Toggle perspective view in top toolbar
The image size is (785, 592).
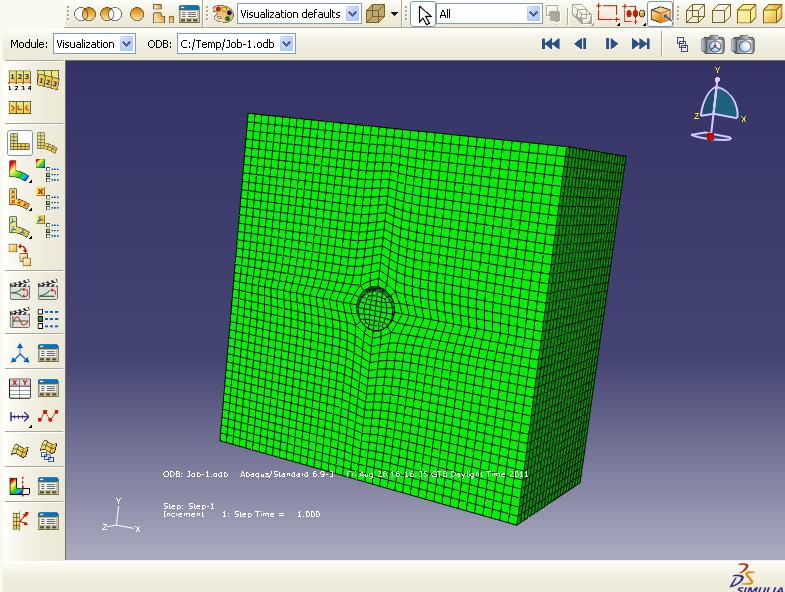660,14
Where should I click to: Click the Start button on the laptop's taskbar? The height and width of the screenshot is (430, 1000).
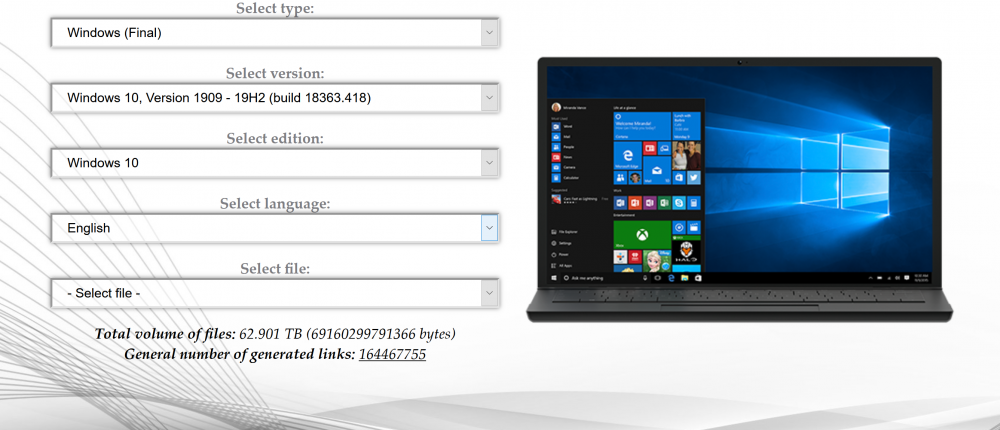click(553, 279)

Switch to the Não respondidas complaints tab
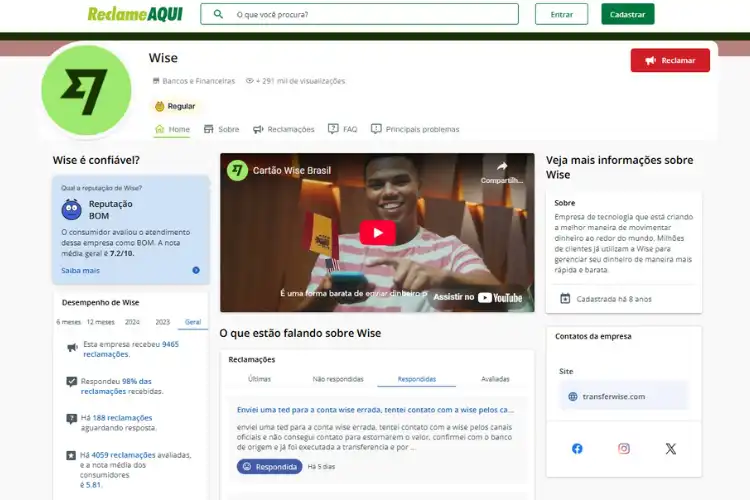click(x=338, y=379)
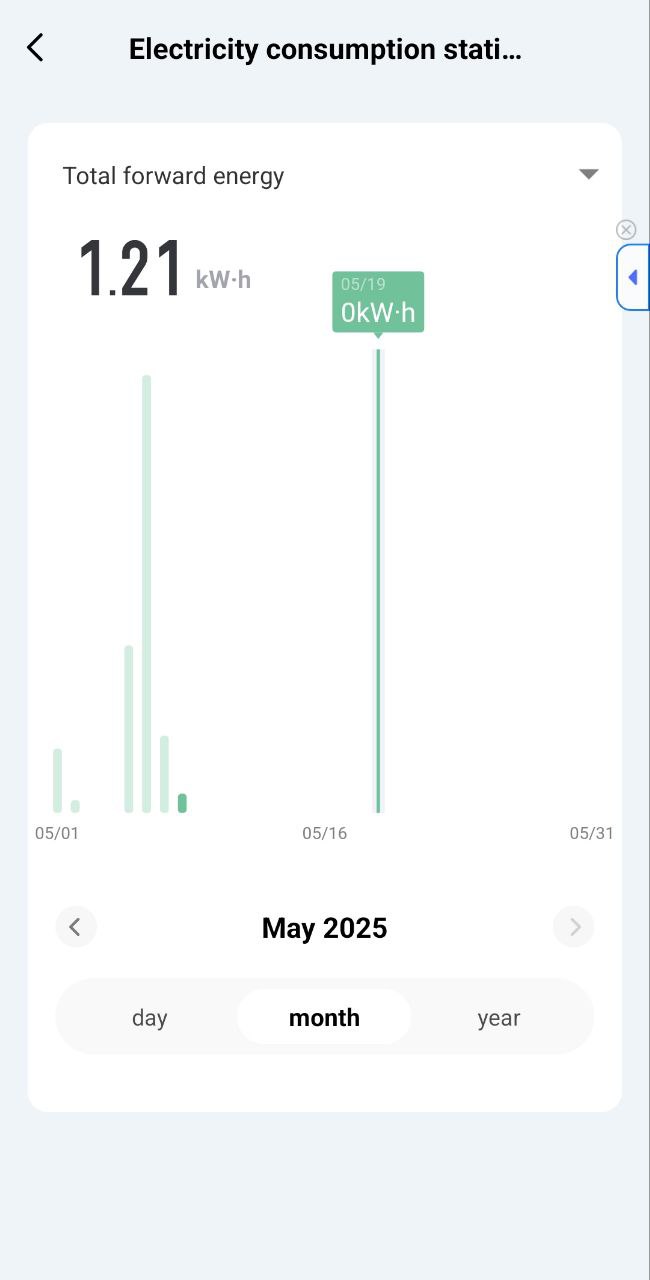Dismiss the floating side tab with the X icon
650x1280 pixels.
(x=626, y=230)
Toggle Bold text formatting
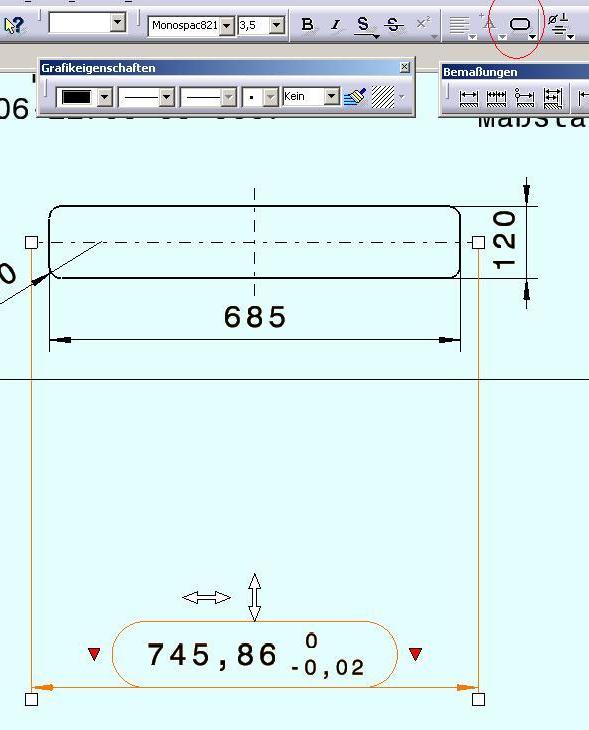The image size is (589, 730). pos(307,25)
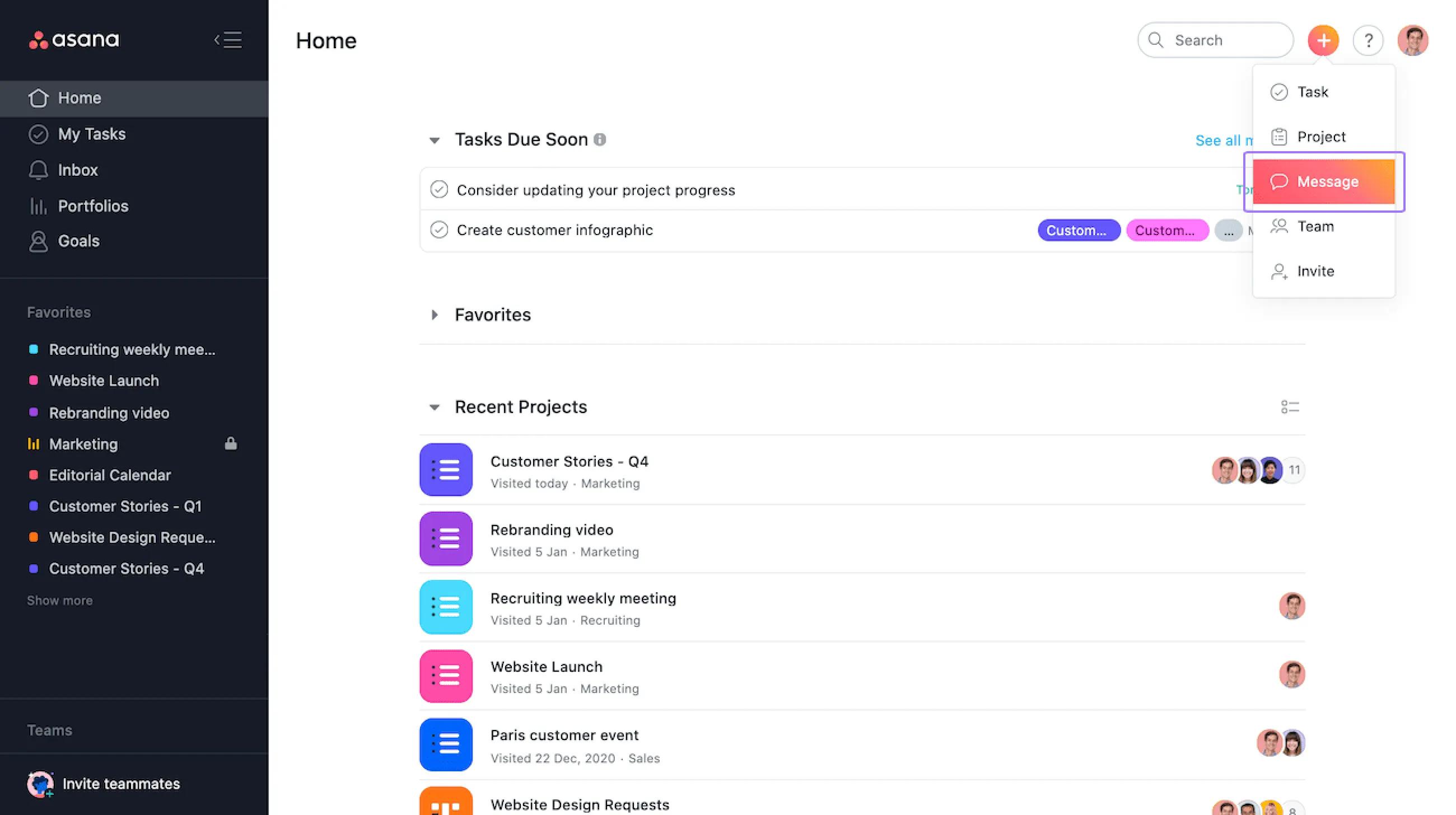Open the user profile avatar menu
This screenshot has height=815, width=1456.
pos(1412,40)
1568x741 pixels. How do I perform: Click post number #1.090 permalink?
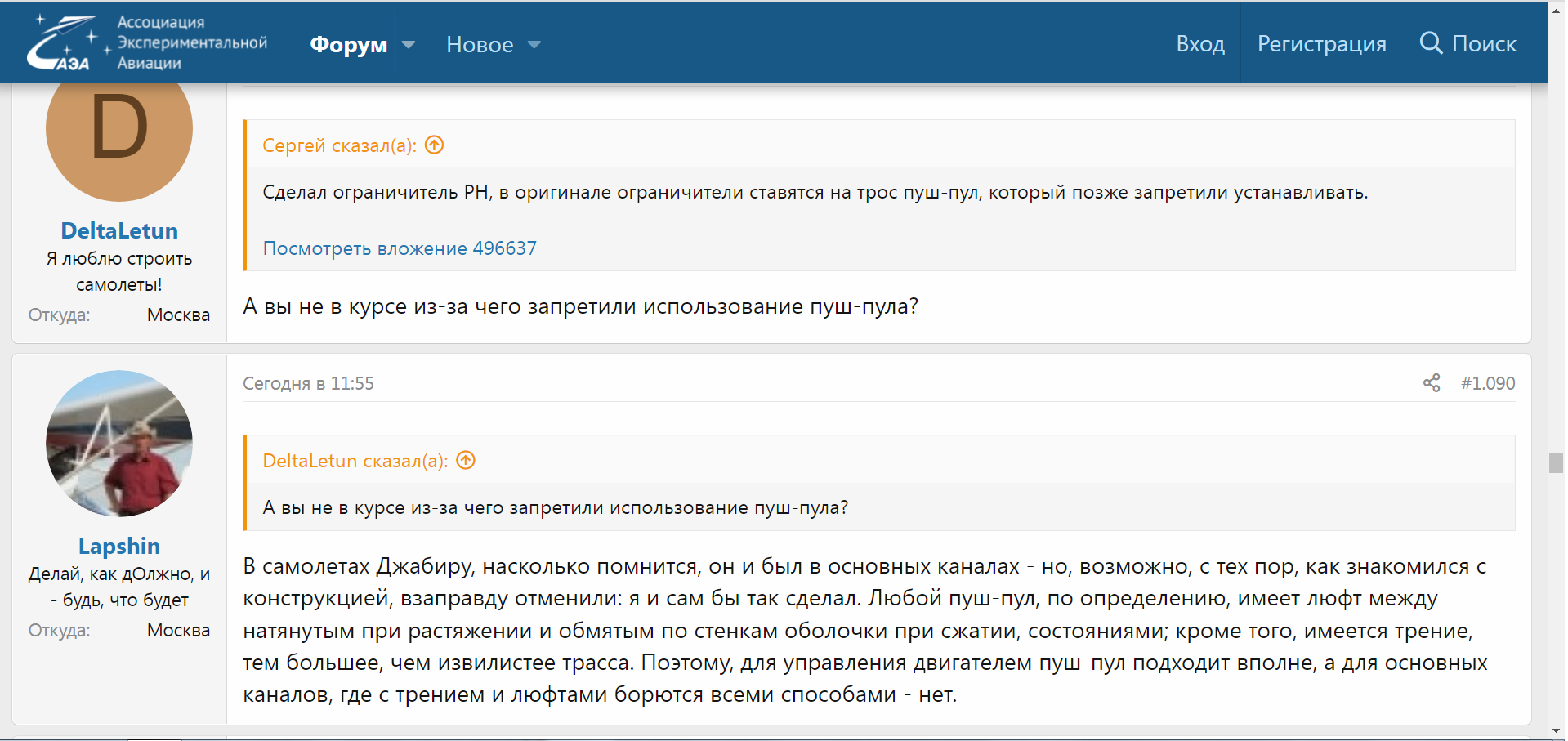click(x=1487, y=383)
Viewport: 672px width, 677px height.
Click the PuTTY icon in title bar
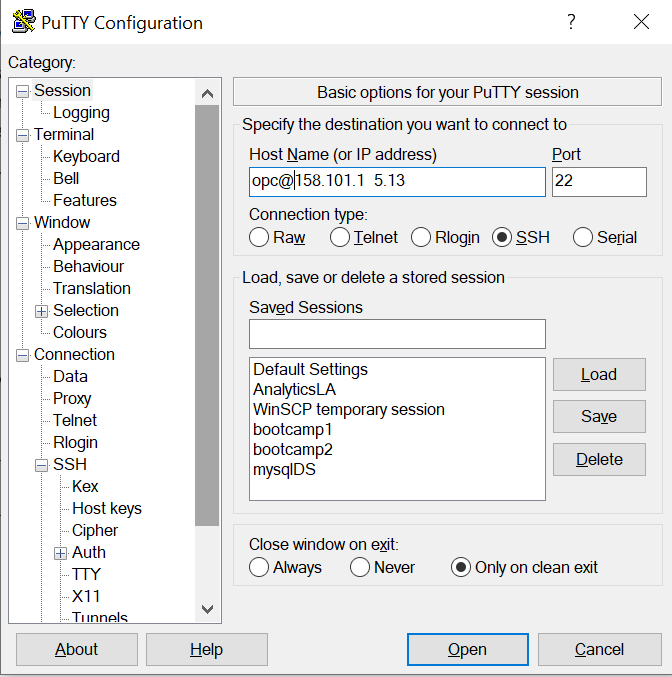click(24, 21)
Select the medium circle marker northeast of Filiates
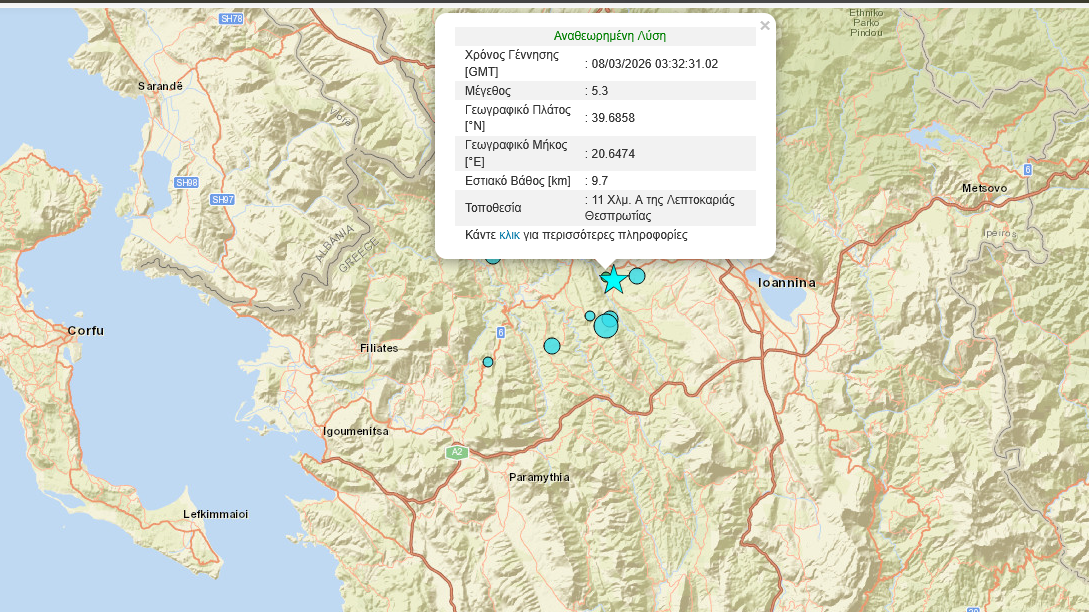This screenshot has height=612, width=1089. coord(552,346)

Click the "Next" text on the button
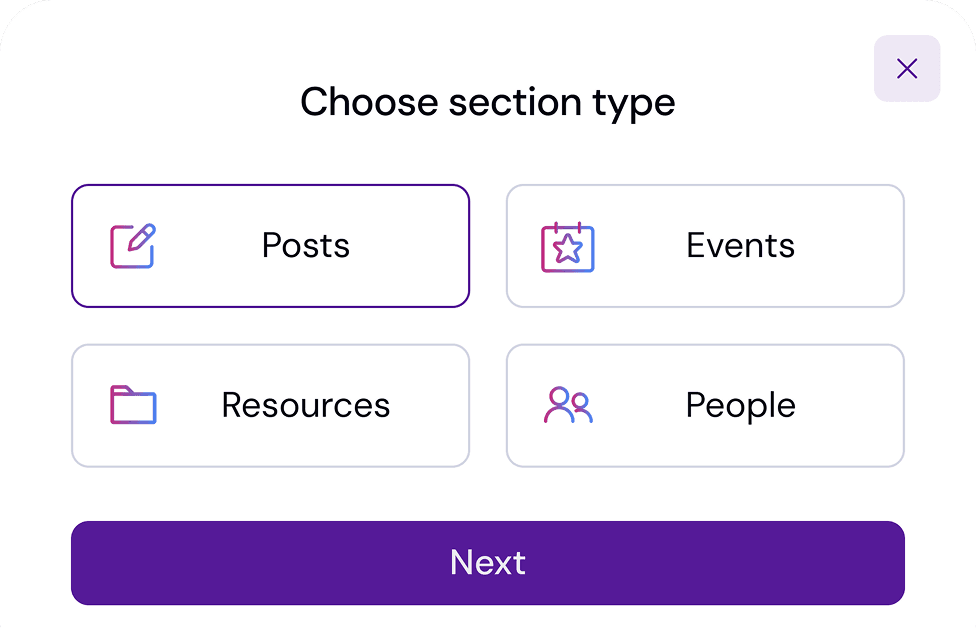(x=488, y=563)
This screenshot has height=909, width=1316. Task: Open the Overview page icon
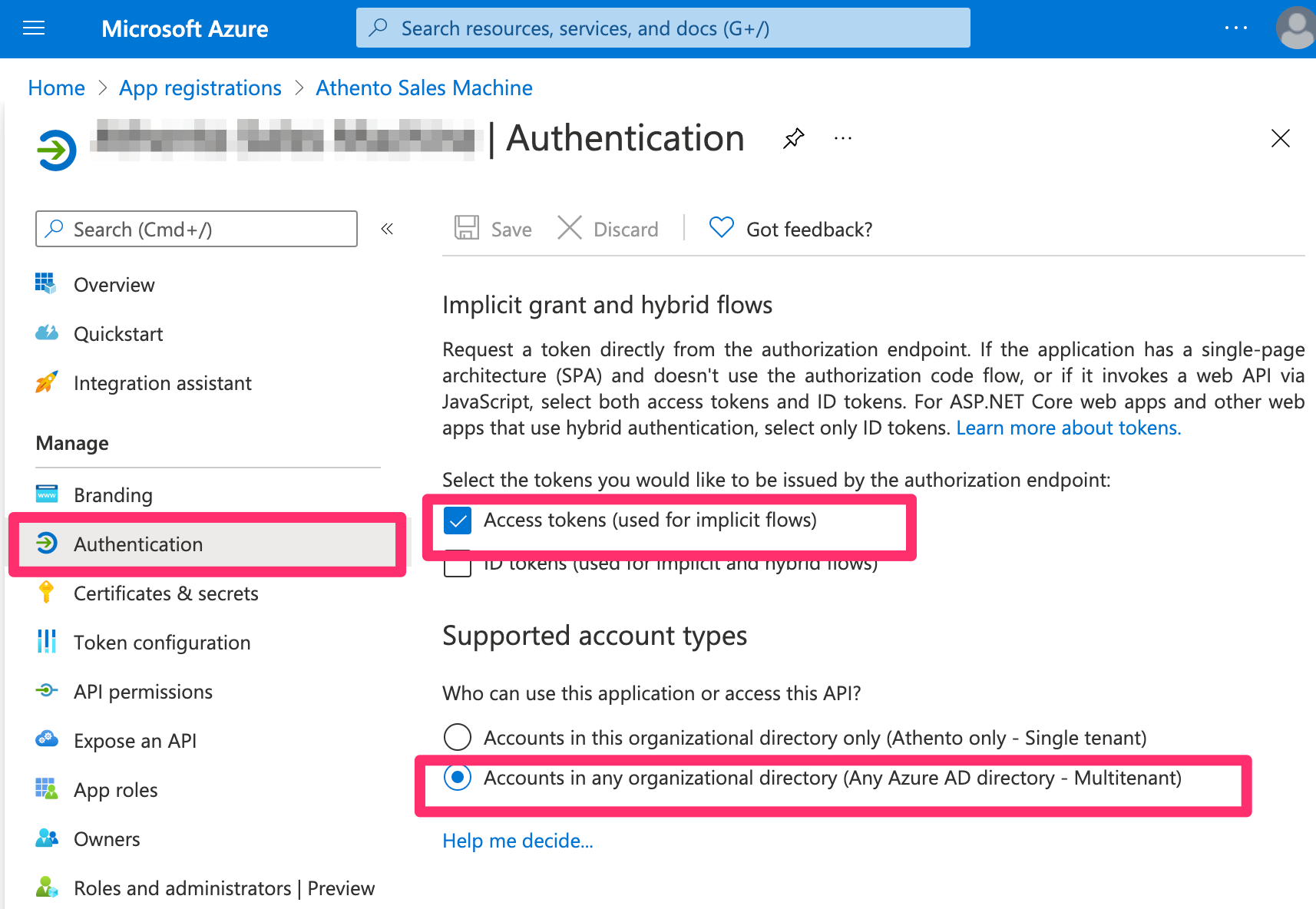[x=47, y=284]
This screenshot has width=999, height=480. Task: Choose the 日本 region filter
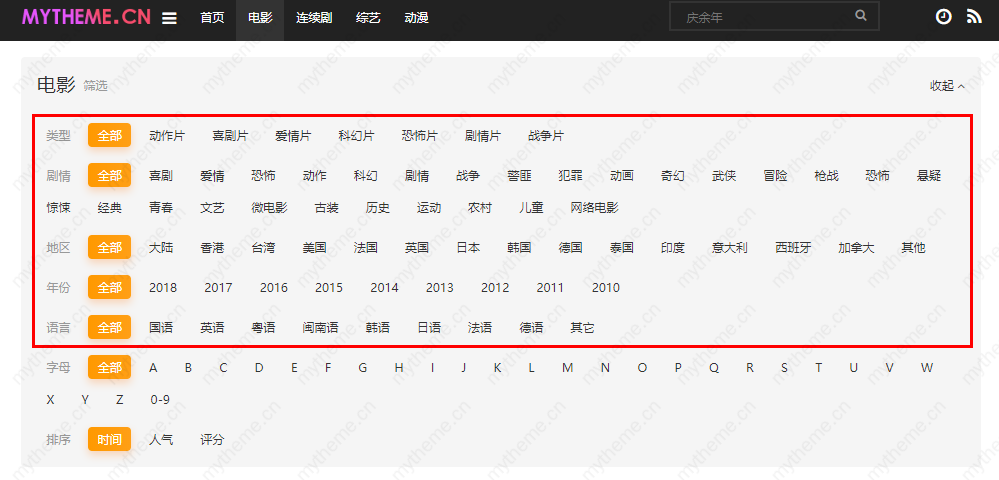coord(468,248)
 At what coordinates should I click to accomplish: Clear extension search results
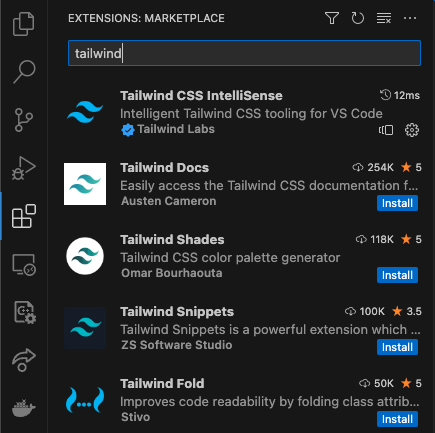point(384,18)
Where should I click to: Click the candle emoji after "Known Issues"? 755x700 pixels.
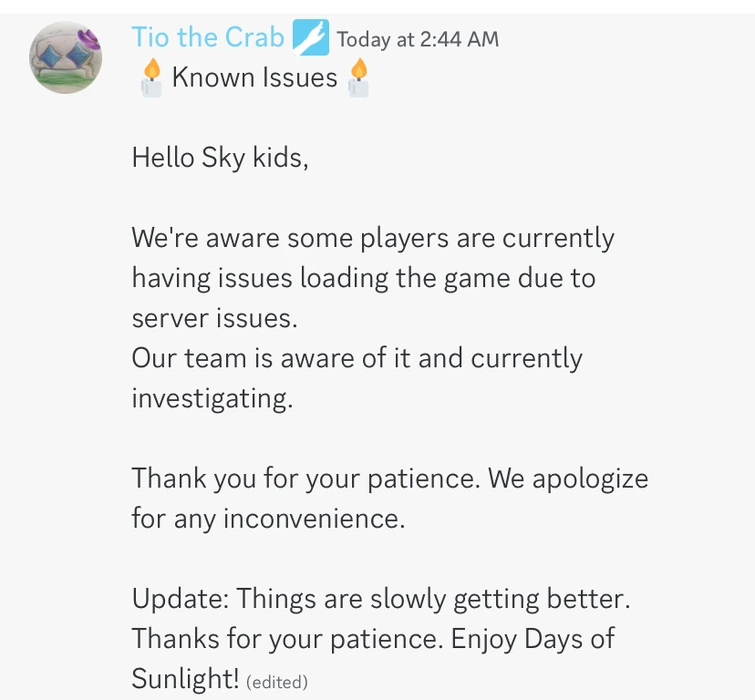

Task to complete » Find every line in the entries above that contains the word "button", and copy each such line.

Response to the task »
Where should I click to: Click the Start button on the laptop's taskbar? The height and width of the screenshot is (430, 1000).
Click the "Next" text on the button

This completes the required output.